- [Set problem]: Lay out the material as a Markdown table with the columns Row and Text. Begin with the line containing "You are a GUI" and include every line through the end of the material, numbering the rows from 1, skipping blank lines and omitting the pictures.

- [Raw data]:
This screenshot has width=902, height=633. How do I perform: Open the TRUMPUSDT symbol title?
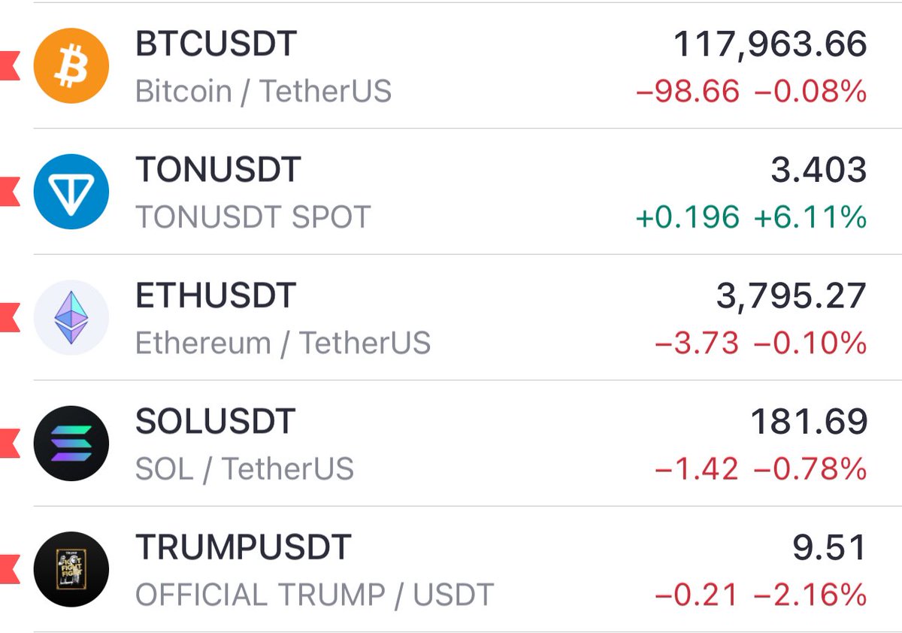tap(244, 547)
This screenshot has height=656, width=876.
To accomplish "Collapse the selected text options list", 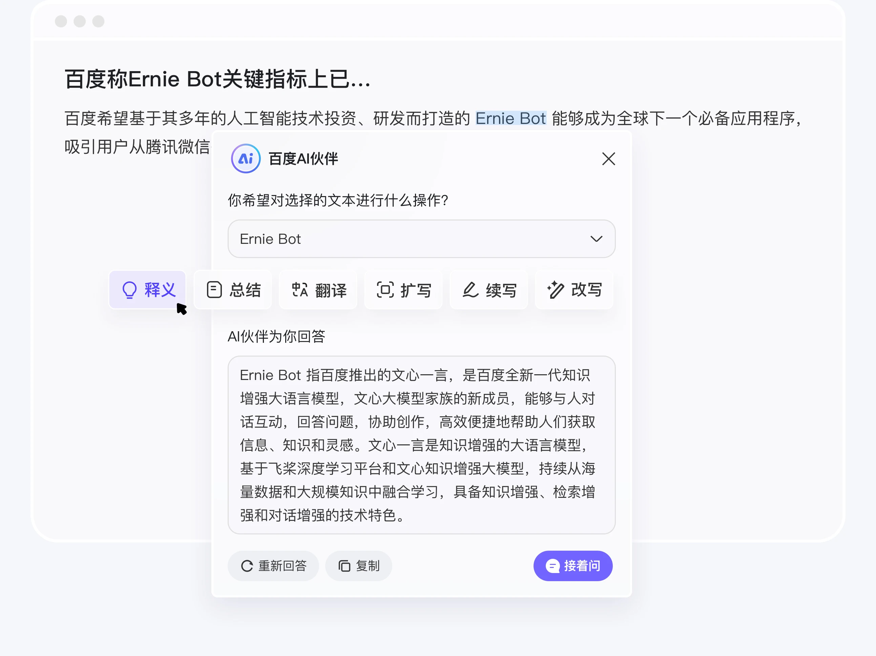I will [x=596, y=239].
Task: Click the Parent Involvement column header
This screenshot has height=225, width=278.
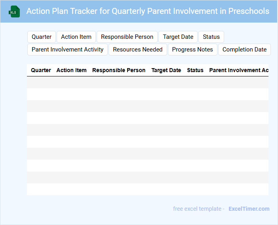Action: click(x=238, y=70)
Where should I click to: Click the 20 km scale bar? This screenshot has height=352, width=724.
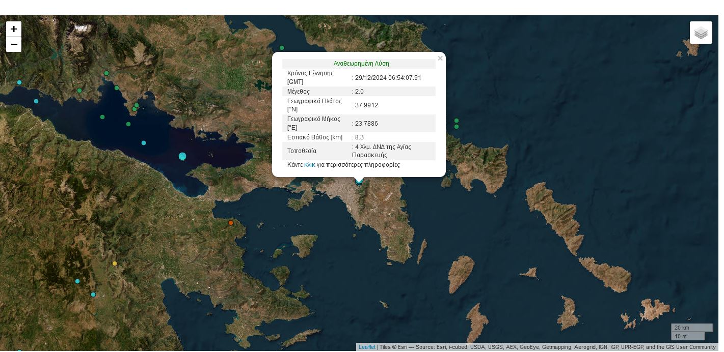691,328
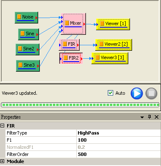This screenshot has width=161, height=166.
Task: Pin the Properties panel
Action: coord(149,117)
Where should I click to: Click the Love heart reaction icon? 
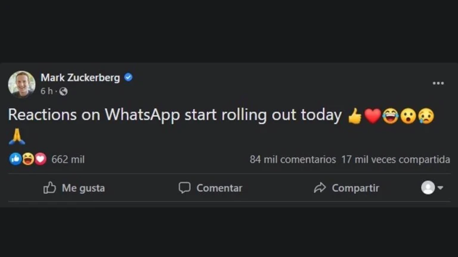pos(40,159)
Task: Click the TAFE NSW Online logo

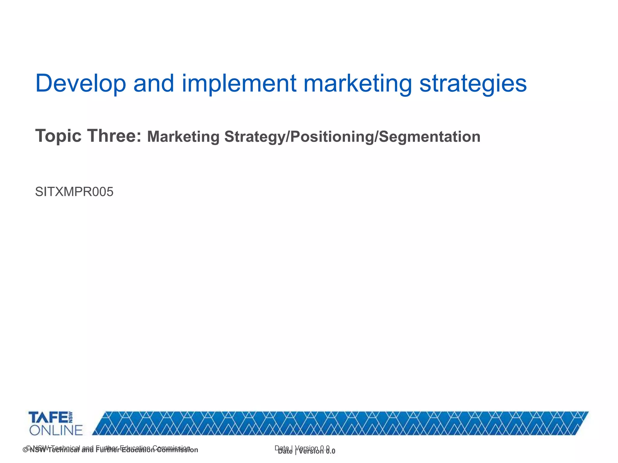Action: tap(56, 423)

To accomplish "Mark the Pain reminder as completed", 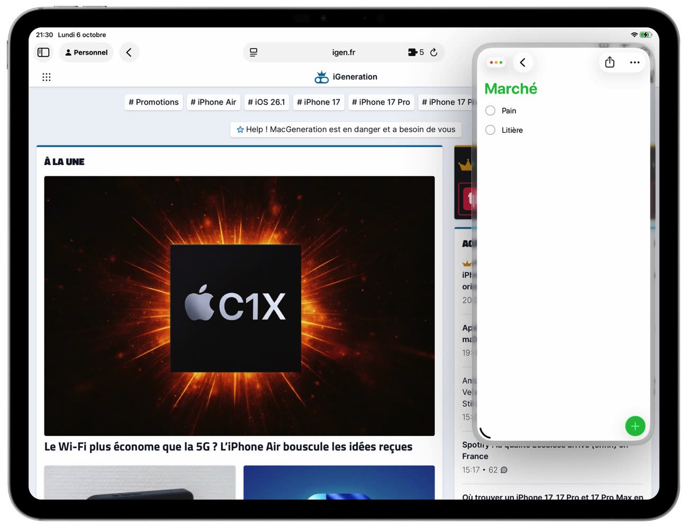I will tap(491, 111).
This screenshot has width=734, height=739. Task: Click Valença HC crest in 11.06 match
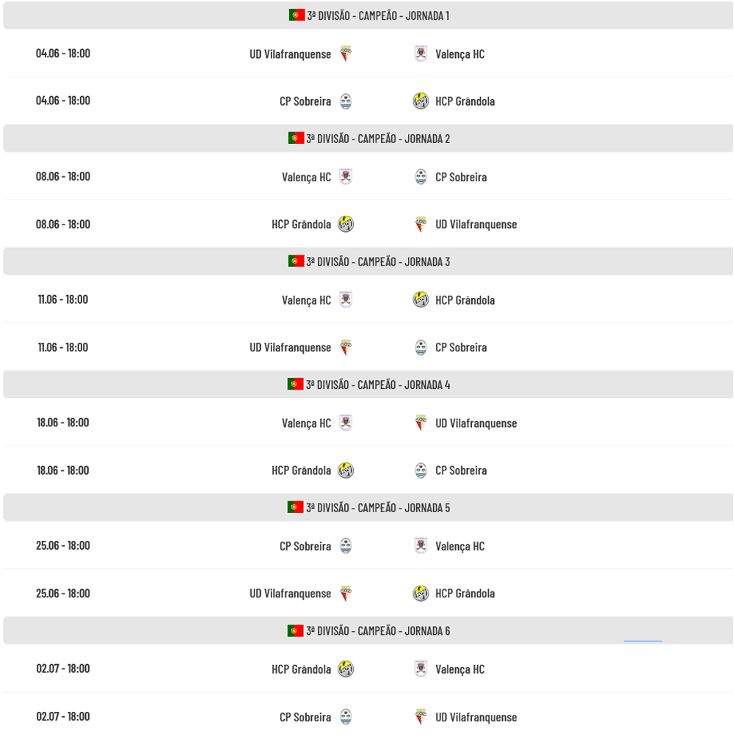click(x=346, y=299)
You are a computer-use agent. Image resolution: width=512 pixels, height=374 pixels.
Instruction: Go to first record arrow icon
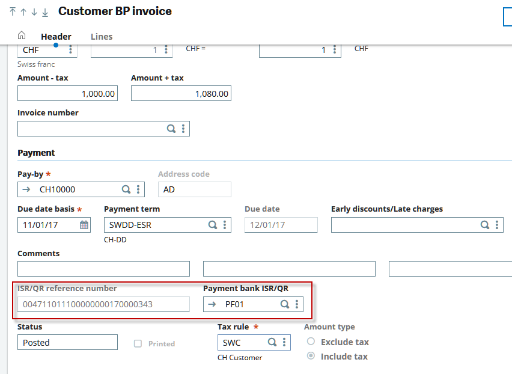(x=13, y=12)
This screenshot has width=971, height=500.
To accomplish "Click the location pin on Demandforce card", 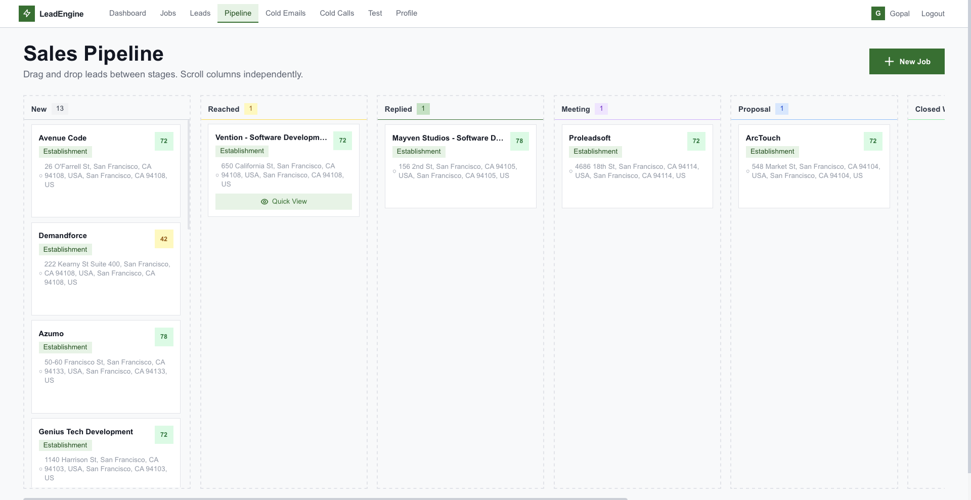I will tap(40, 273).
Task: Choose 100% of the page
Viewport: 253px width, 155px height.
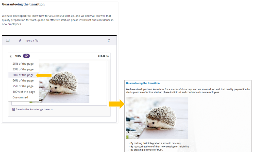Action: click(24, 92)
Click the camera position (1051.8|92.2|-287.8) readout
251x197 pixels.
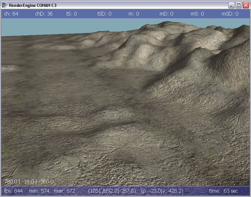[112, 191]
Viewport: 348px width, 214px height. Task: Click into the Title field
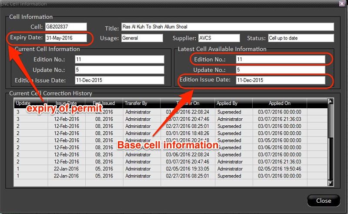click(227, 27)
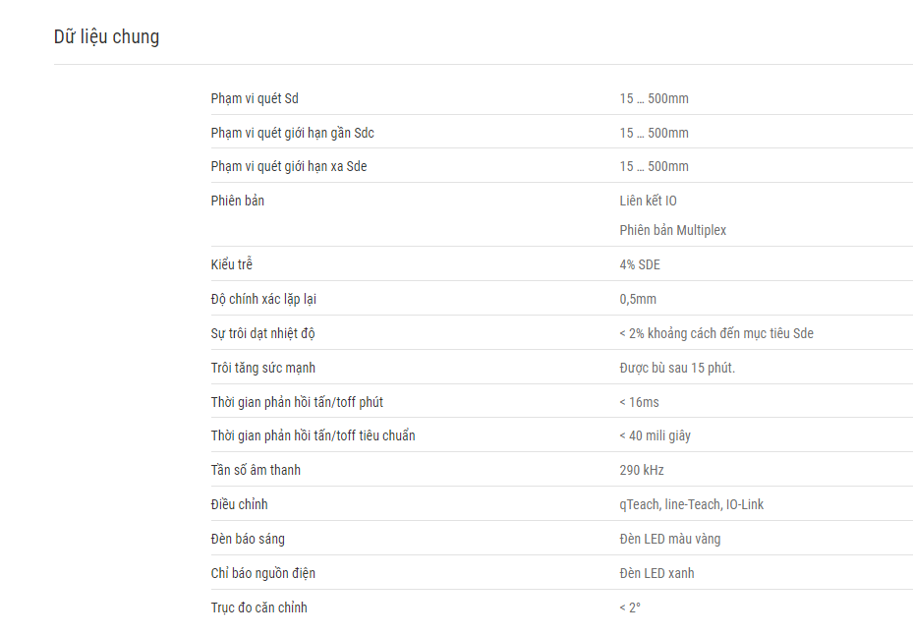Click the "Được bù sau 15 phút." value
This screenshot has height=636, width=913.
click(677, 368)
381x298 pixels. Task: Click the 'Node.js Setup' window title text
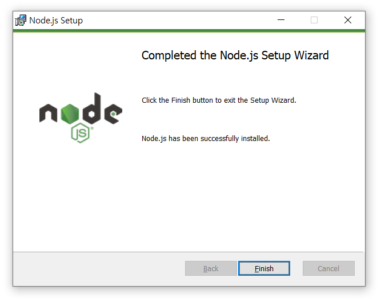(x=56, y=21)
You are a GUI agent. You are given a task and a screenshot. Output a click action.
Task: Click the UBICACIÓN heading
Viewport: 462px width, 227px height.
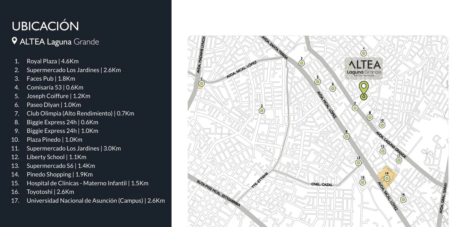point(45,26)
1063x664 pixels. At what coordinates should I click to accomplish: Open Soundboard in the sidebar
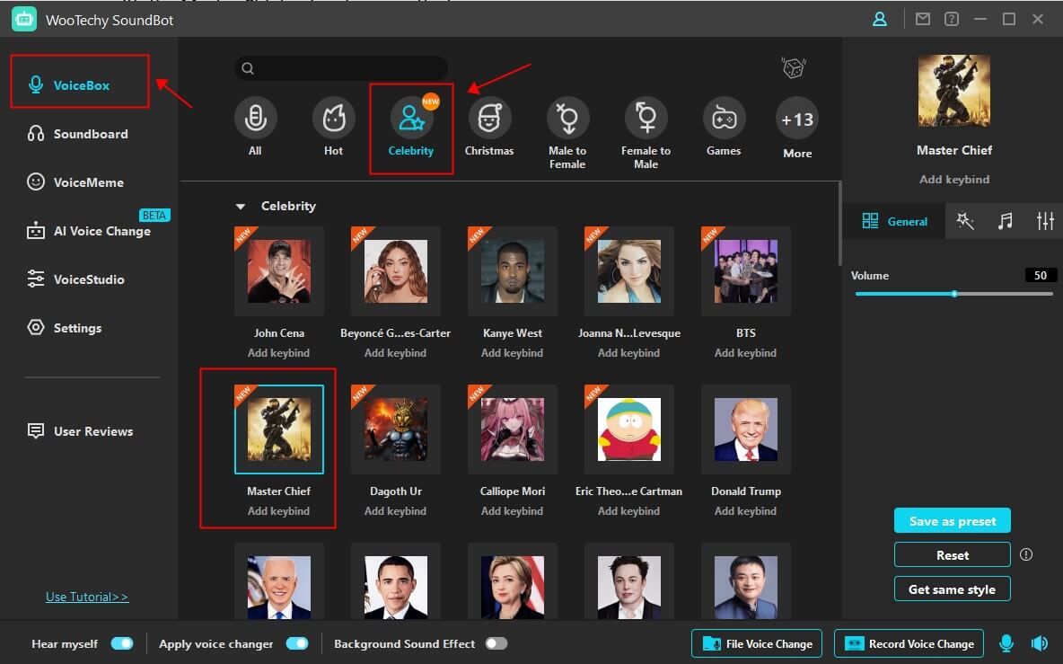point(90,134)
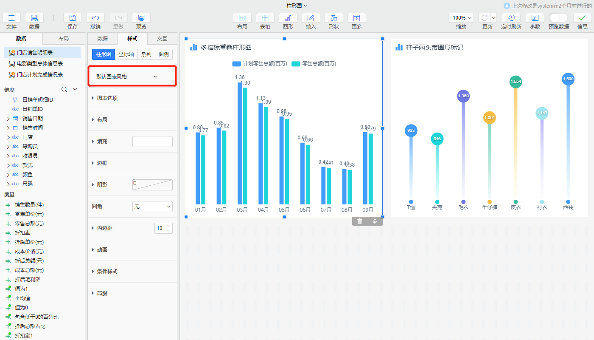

- [Response to this exercise]:
| Row | Text |
|---|---|
| 1 | You are a GUI agent. You are given a task and a screenshot. Output a click action. |
| 2 | Task: Click the UBICACIÓN heading |
| 3 | Viewport: 462px width, 227px height. |
| 4 | point(45,26) |
| 5 | 1063x664 pixels. At what coordinates should I click to accomplish: Open Soundboard in the sidebar |
| 6 | point(90,134) |